The Metropolitan Tenants Organization started keeping track of bedbug cases in 2009, when it got 215 calls about them; in 2010 they got 307 calls, and 372 in 2011. Those numbers are similar to the ones reported by Chicago’s buildings department, but Sara Mathers, who investigates bedbug complaints for the MTO, believes they’re artificially low.

“People are nervous about it, or they don’t know exactly what they have,” Mathers says. Or they’re afraid of being evicted, which isn’t legal but happens anyway. “So when you’re looking at the percentage of what is reported to 311 and us, it’s a small percentage.”

Mathers says infestations are often isolated—just one unit in a building with dozens or hundreds units, for example—but left untreated, bedbugs multiply quickly and can spread to other units.

She also says bed bugs are more widespread than people think: “I would venture to say that basically every single high-rise in the city is infested.
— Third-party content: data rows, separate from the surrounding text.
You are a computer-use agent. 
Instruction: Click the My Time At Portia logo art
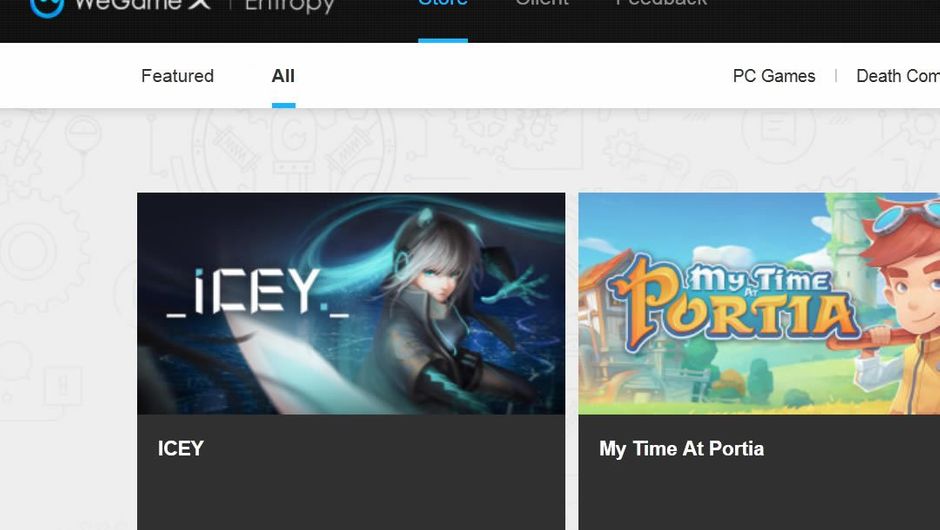click(x=734, y=303)
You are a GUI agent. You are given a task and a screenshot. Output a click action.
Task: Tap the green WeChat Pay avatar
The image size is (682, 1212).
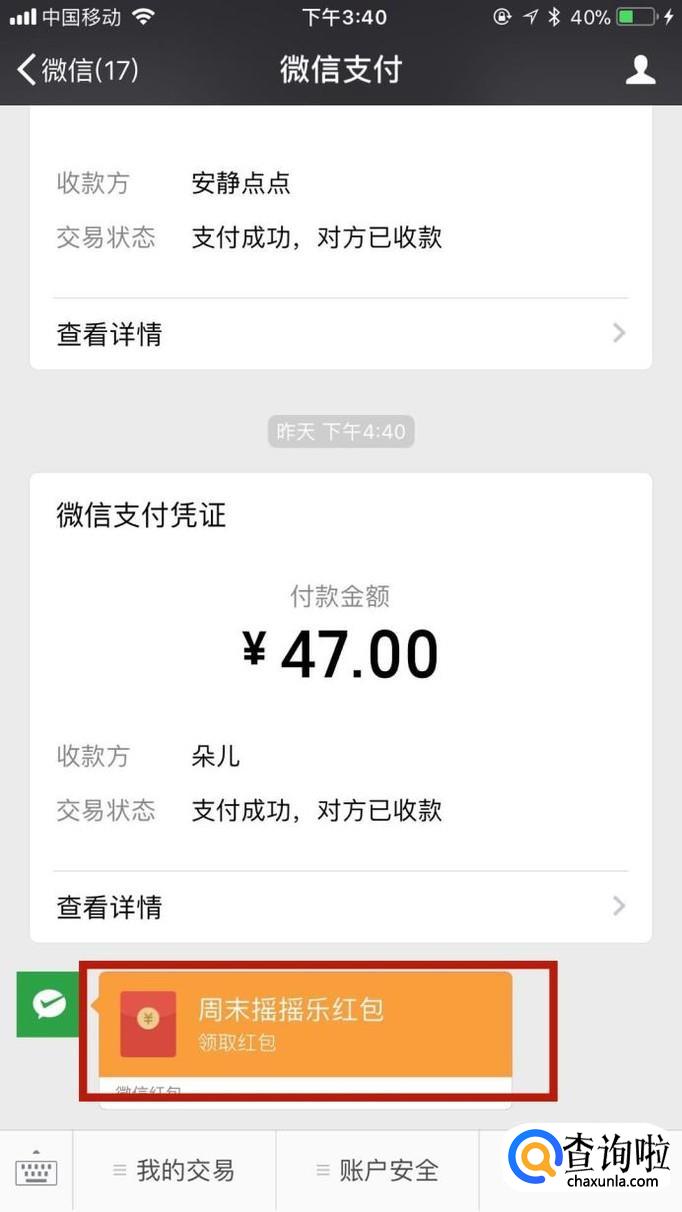[48, 1002]
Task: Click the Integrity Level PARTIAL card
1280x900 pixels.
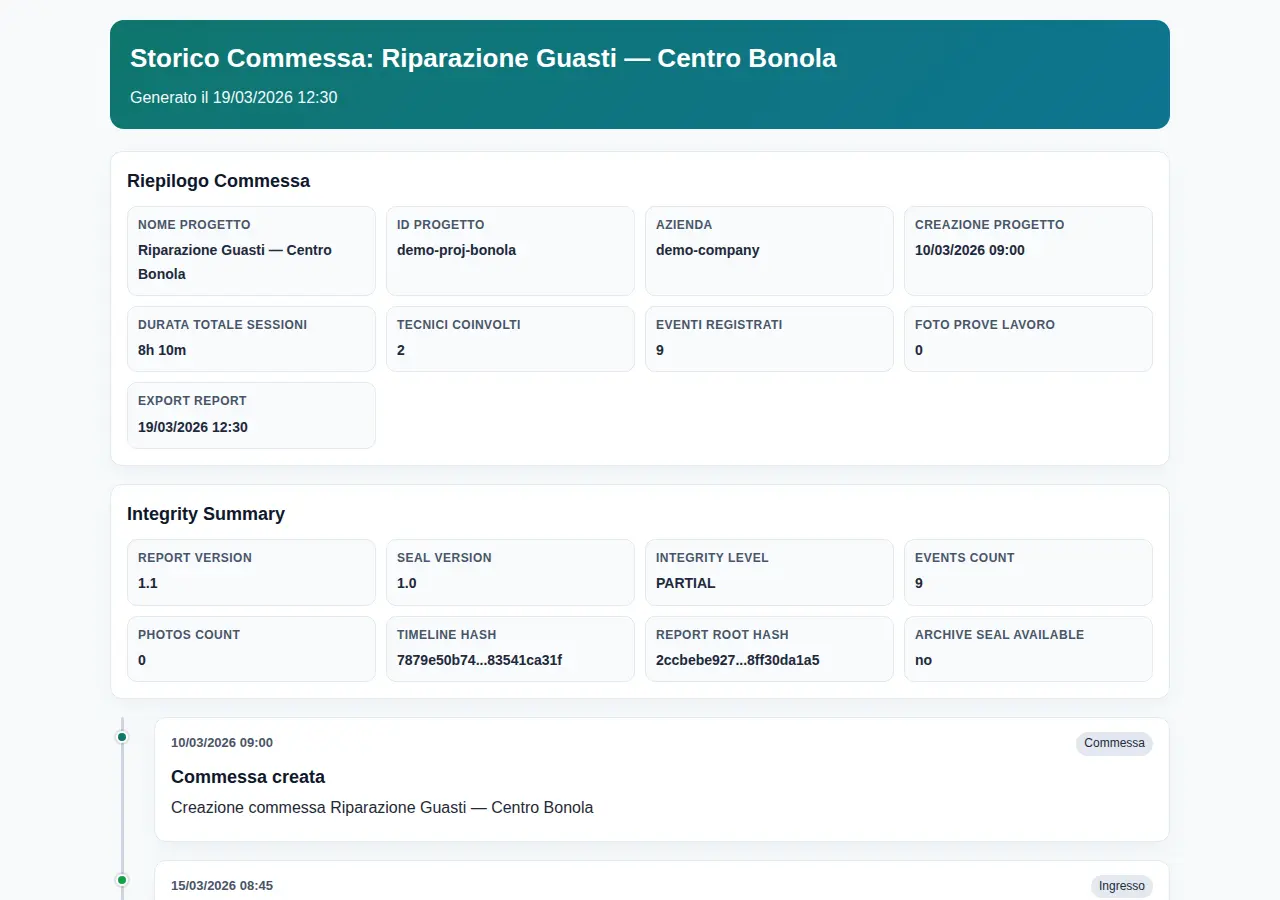Action: pyautogui.click(x=768, y=572)
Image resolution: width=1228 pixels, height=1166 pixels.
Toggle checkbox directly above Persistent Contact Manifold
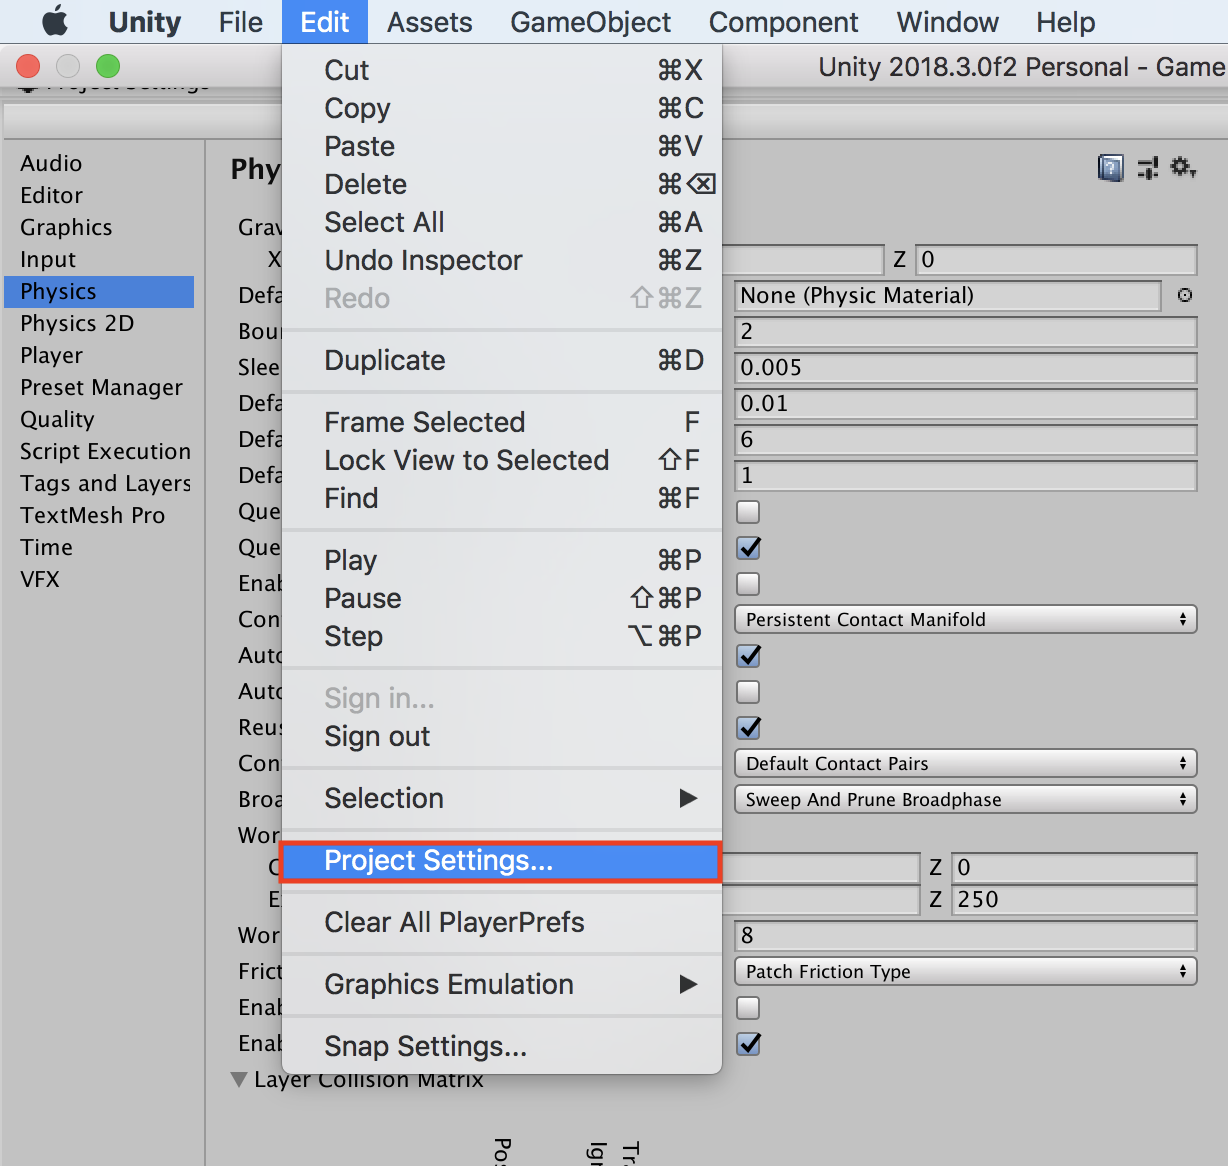coord(748,584)
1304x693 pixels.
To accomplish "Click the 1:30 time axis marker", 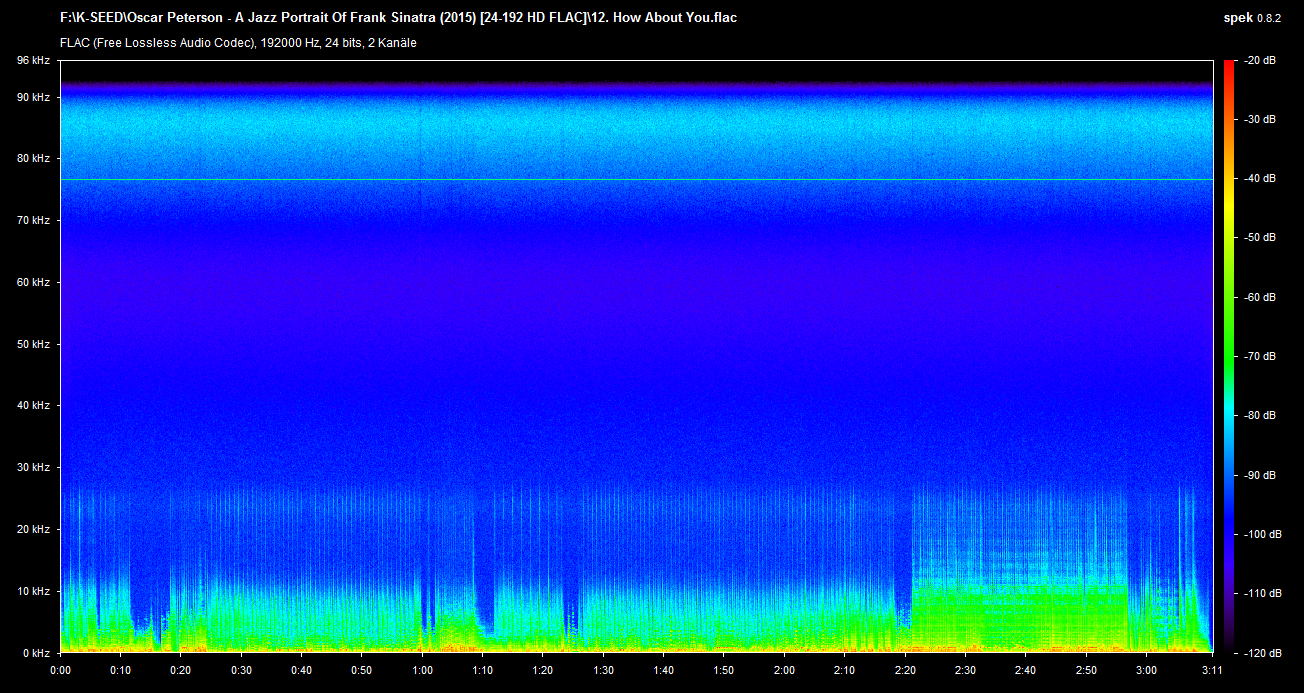I will pos(603,670).
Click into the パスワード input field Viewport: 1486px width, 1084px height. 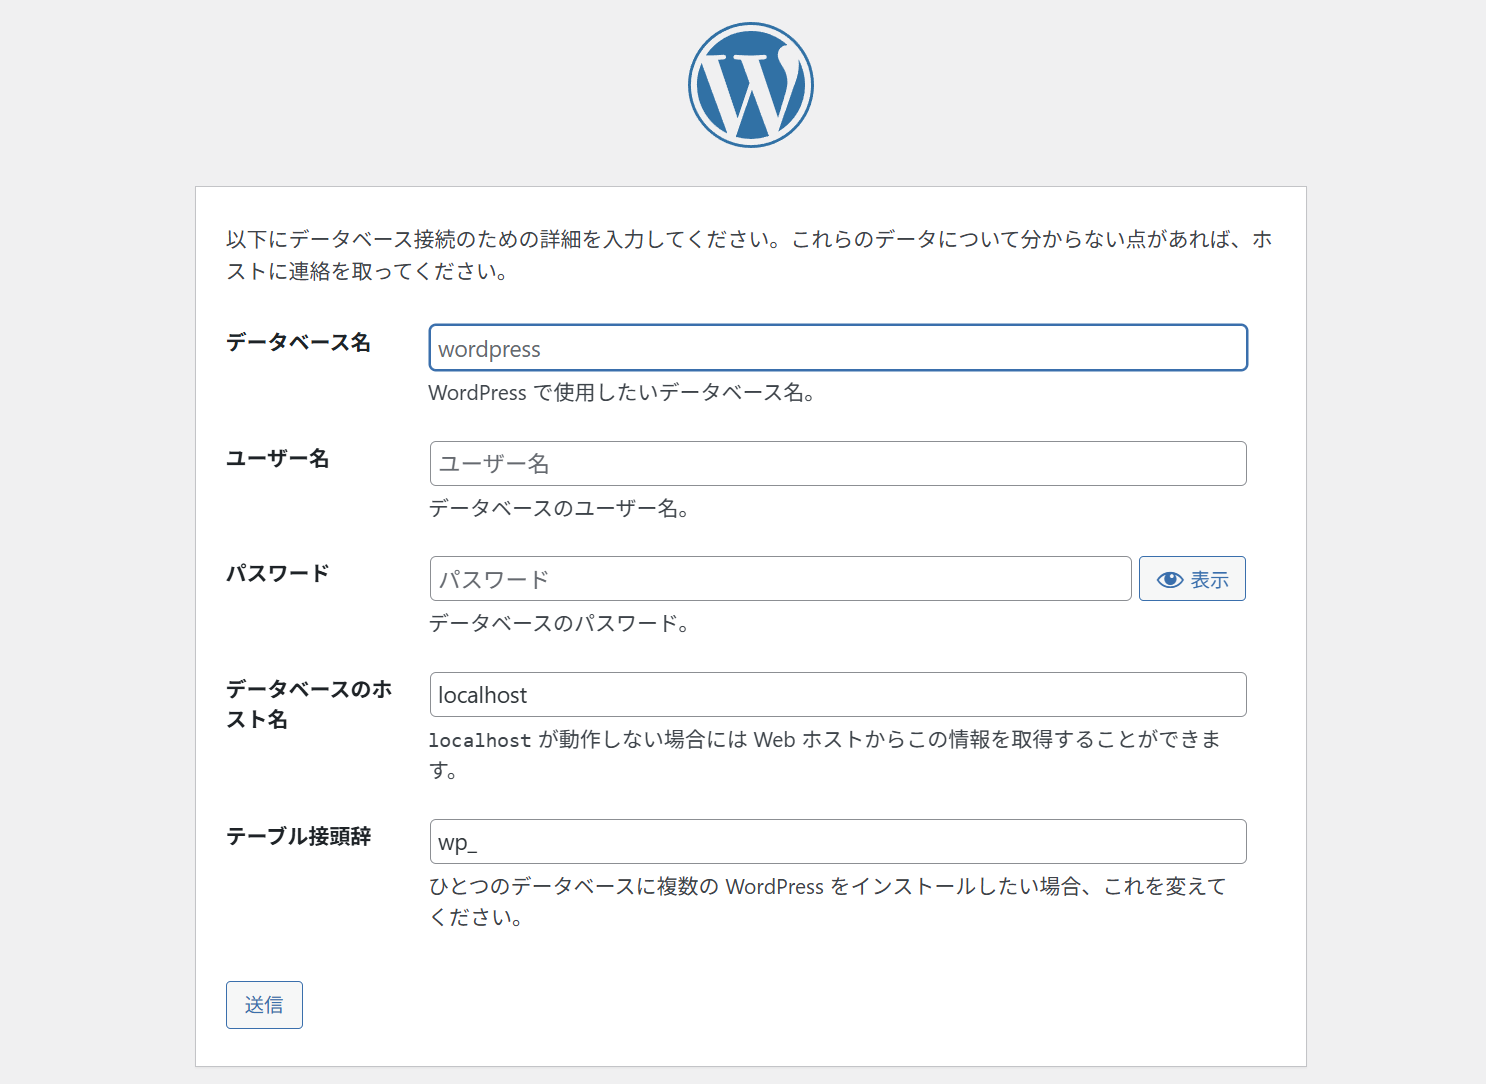point(780,579)
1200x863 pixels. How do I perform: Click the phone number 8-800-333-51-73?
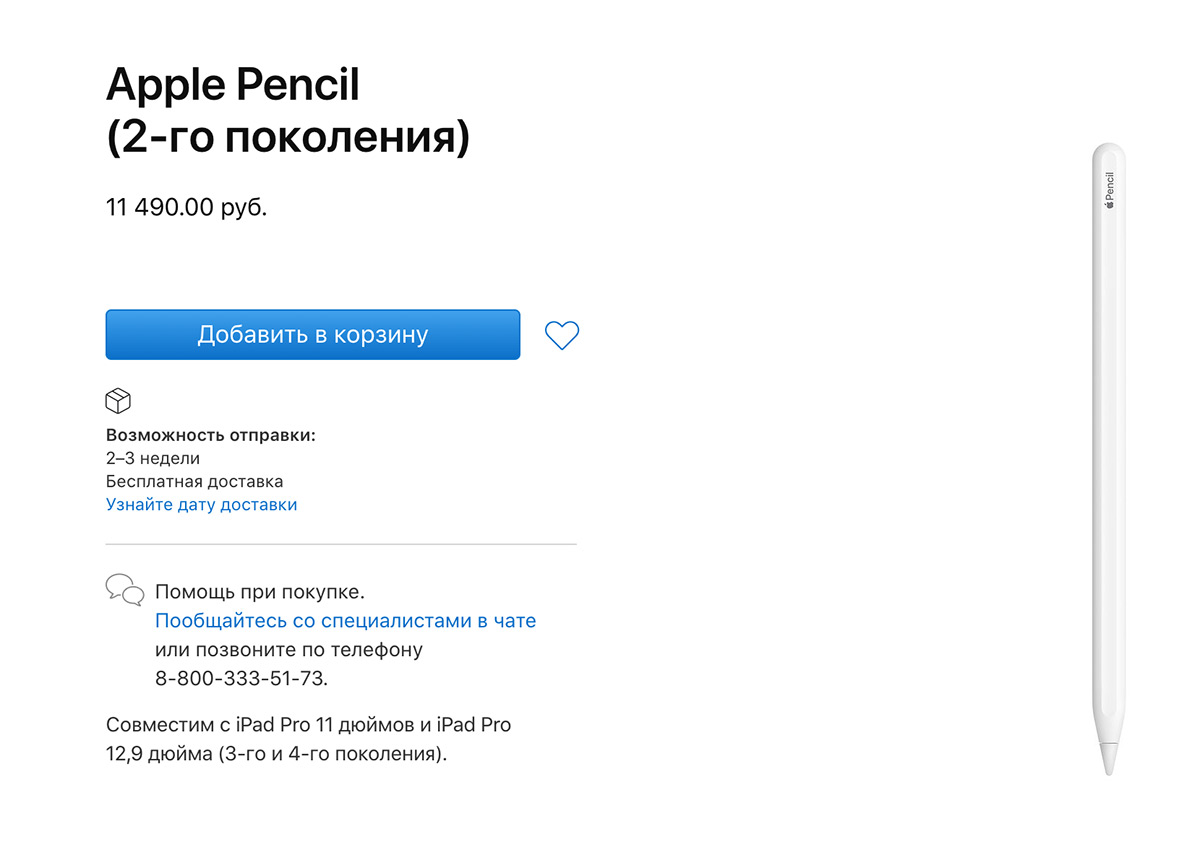(241, 678)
Eighty to 100 percent have at least one case of bedbugs.”

Brittany Barton, 25, was living in a 60-unit building in Edgewater last August when she realized she had bedbugs. She reported it to her management company, and they sent an exterminator to spray her apartment. Barton also threw out her bed and most of her other furniture, along with some of her clothes. About a month later, she noticed more bedbugs, and the exterminators sprayed again. She wrote letters to the other tenants in her building to find out if they were having problems, and the man who lived below her immediately came upstairs to say he had them too but had been too embarrassed to say anything. They suspected but never confirmed that the bugs were coming up from two units below Barton’s, where a hoarder who collected used furniture lived. Barton says the management was trying to get the woman evicted, but in the meantime, no matter how many times her own apartment was sprayed the bedbugs came back.

This went on for three or four months, until finally Barton decided she had to get out because it was affecting her graduate studies at Loyola. “I couldn’t sleep. I started having really bad anxiety, and I felt like I was becoming obsessive-compulsive because I would walk around my apartment with a pair of tweezers and pick up every single bedbug that I found. And then I started walking in my hallway area, up and down my steps, looking for bedbugs. It took over my life.”

Barton went to her management company and asked to be let out of her lease, which they eventually agreed to—though a manager also told her, “You can leave your apartment, but anywhere you go, you’re going to bring the infestation with you.” Barton says she was very careful when she moved and hasn’t had any problems in her new place.

If residents are hesitant to report bedbug infestations, sometimes it’s with good reason. Rosine Mensah, a 72-year-old retired substance abuse counselor, first heard about bedbugs in her building in early 2009. She lives in the Beth Ann Residences, Section 8 subsidized housing for seniors in Austin. “When I first found out about it,” Mensah says, “there was a lady standing downstairs by the security office, and she was crying because they had thrown out her furniture. It was gorgeous furniture, beautiful! And they had put it out in the Dumpsters. That was before they learned anything themselves about the bedbugs.”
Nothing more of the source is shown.